C'est le cas de la rougissante et maladroite belle-soeur, incarnée par une Marion Cotillard en grande forme qui renoue avec ses rôles de gourde adorable et gentiment lunaire tels que dans Big Fish ou Dikkenek. Malhabile communicante du verbe, mais bienveillante, attentive dans ses yeux grands ouverts sur l'autre, au point de s'en oublier elle-même, de peur de blesser, de mal dire, de mal faire...C'est à mon sens le premier personnage à comprendre la raison de la venue de Louis : le long échange de regards sur le canapé entre les deux personnages lors de l'apéritif est une confidence qui se passe de mots.


Ce film m'en a évoqué d'autres, dialogue discret entre des œuvres qui racontent toutes avec intensité, finesse et humour, cette famille que l'on adore détester, que l'on (h)aime à en crever de ne pas réussir à leur dire tout ce qu'on l'on souhaiterait.

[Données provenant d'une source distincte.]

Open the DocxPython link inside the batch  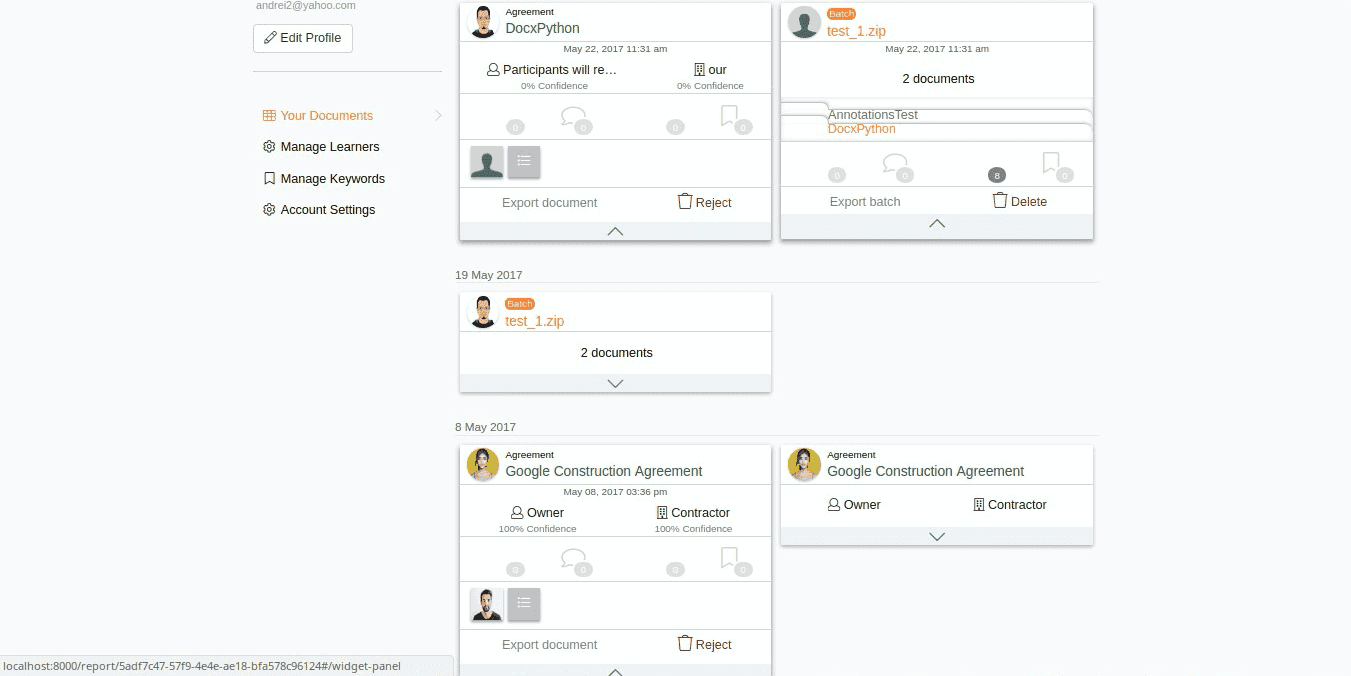point(862,129)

Il y a bien sûr C.R.A.Z.Y, le film siamois, québécois lui aussi, castant le sosie de Gaspard Ulliel en la personne de Marc-André Grondin et qui parle aussi de cette incommunicabilité, de cette incompréhension de l'entourage face aux questions intimes, avec toujours ce tressage du drame et de la comédie, que l'on retrouve souvent chez Dolan.


On retrouve aussi un peu d'Un air de famille de Klapisch dans les rôles éternels que chacun s'assigne et contre lesquels il peste, les singulières réactions épidermiques que suscite l'entourage le plus proche et le malaise qui en naît parfois, face à ces gens si proches, si familiers et pourtant parfois si tellement hors de portée...


Il faudrait écrire un paragraphe par acteur de ce film tant chacun le mériterait. Aucun ne tire la couverture à lui, chacun exprime la singularité de sa voix grâce à une écriture parfaite et des dialogues diablement incisifs (directement repris de la pièce de Jean-Luc Lagarce). Le scénario permet à Gaspard Ulliel de rencontrer en tête-à-tête chacun d'entre eux : autant d'apartés cathartiques qui dévoilent le secret des personnalités. Louis ne dit rien et c'est justement son silence, l'espace qu'il crée, qui permet aux confidences de trouver à s'exprimer.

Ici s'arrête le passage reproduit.